Brazil’s Covid-19 statistics have also been largely tested due to a lack of widespread information. Brazil conducted 2.1 million antibody tests, 945,000 of them in personal laboratories, the Ministry of Health said, and 2.6 million less accurate “fast” tests, less than one-tenth of what Teich had promised to buy. The United States, on the other hand, has conducted nearly 50 million tests, according to the Centers for Disease Control and Prevention. In June, Brazil’s Ministry of Health even stopped publishing the total number of deaths and instances until a Supreme Court ruled on the intervention and ordered that reports resume.

Jesem Orellana, an epidemiologist at Fiocruz, said he believed the total number of deaths in Brazil could be 90,000 to 100,000, as many sick people are buried without evidence or even in the hospital. He and 4 other researchers estimated 22,000 more deaths in just 4 cities (Rio de Janeiro, Sao Paulo, Manaus and Fortaleza) from February 23 to June 13, compared to the 2015-2019 averages for the same periods.

In the Amazon city of Manaus, where Orellana is headquartered, overcrowded hospitals sent the sick in poor health and the sick were buried in mass graves when cases peaked in April. Deaths in houses in Manaus and outdoor hospitals increased by 363% between February 9 and May 10, compared to 201 nine, he said, a building due to Covid-1nine. Some of the subsequent deaths due to other reasons here occurred when other people were unable or too afraid to move to crowded hospitals.

“This is the scope of the collapse,” Orellana said.
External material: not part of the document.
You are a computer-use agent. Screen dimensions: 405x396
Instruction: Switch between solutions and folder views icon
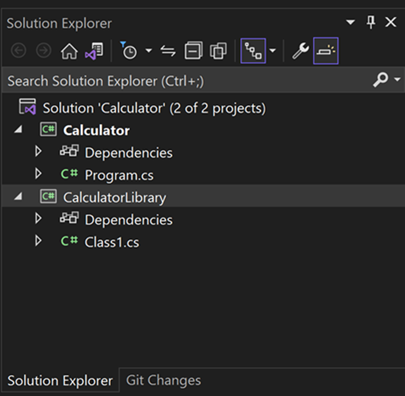click(x=94, y=51)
Brazil’s public fitness service, called SUS, serves 70% of the population that has no fitness plans. In 2016, under the chairmanship of Dilma Rousseff, Brazil praised its handling of a Zika outbreak attributed to thousands of cases of microcephaly from birth defects. Now epidemiologist in Fiocruz, Brasilia, Maierovitch one of the officials of the Ministry of Health in the index of this response. He thinks that with Bolsonaro, the Brazilian government has failed. “There is no national plan, ” he said. “This is a blatant omission of the government component.”

In some parts of Brazil, civil society, personal corporations and NGOs have mobilized to fill the void by building hospitals, respirators and protective equipment.
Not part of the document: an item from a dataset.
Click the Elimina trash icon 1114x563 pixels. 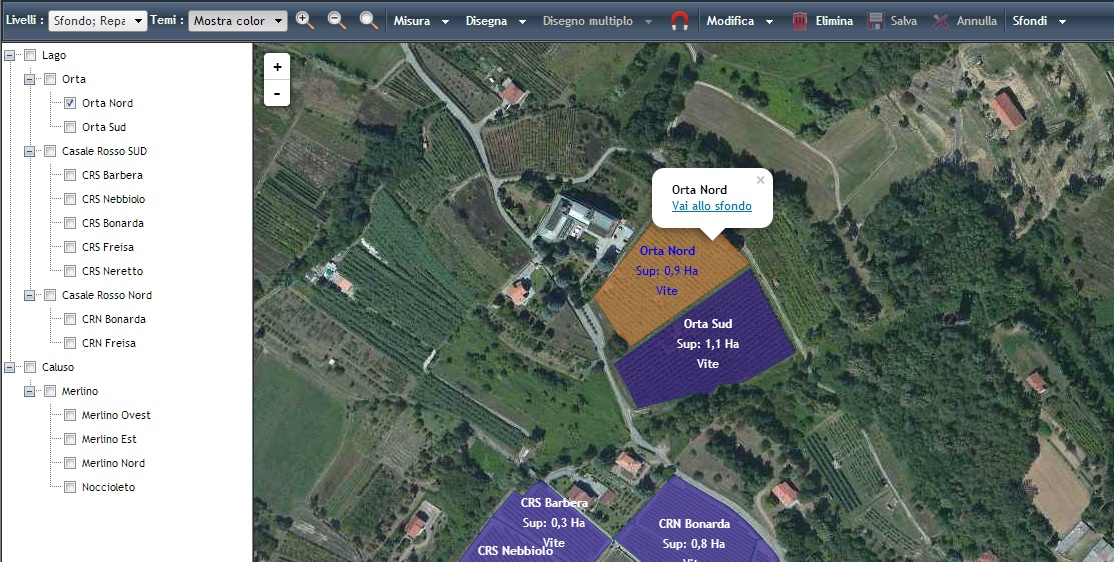(800, 21)
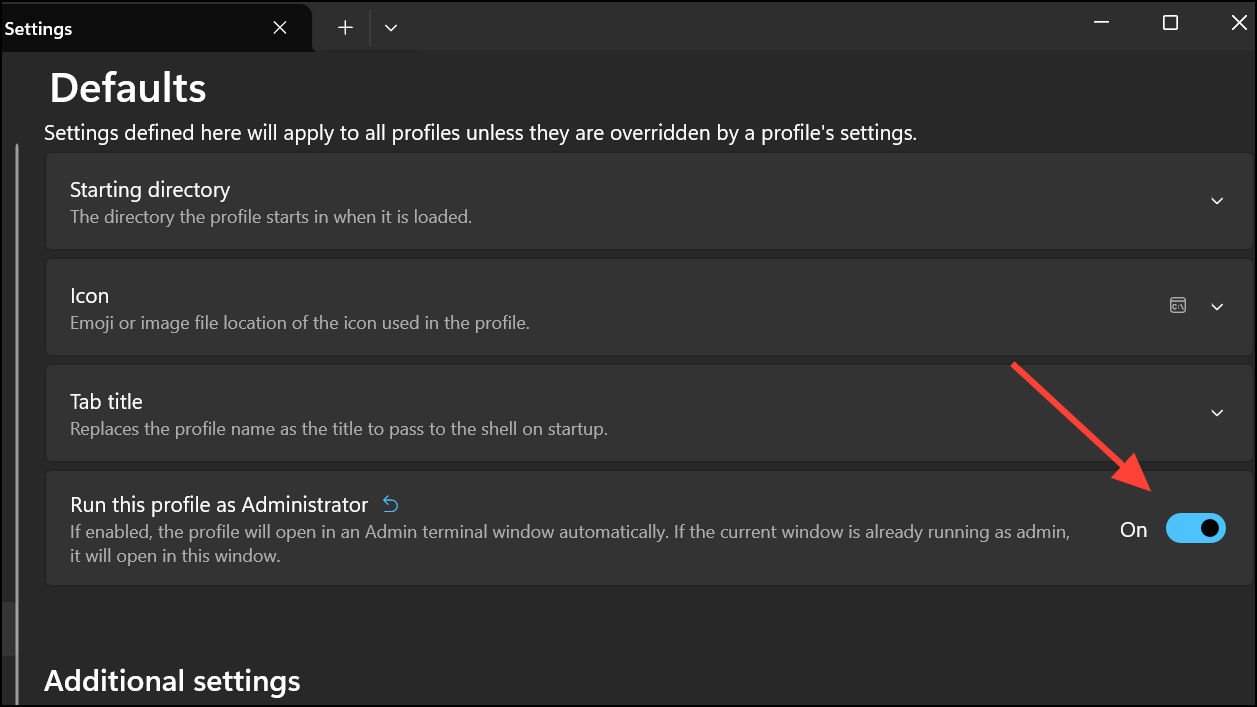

When the covid-19 instances rose in May, the remote Amazonian city of Tefé improvised its own beds of “semi-intensive care” with respirators. Doctors Without Borders helped exercise number one care to care for critically ill patients in the city. The region had recorded 81 deaths as of July 19.

“Cities and states had to act for themselves,” Said Laura Crivellari, a in Tefé. “We feel very alone.”

As of July 19, Altamira had reported 2,708 cases of Covid-19 and deaths. “Cases are increasing,” Granato said.

Jason Silva’s death showed the burden of local communities fighting for the own in a difficult battle. His cades of helping each other in a resource crisis did not go unnoticed in the community: Silva lamented a lot in Altamira.

“I’ll never know how much people liked to help,” Vicria Paes said. “He made a difference.”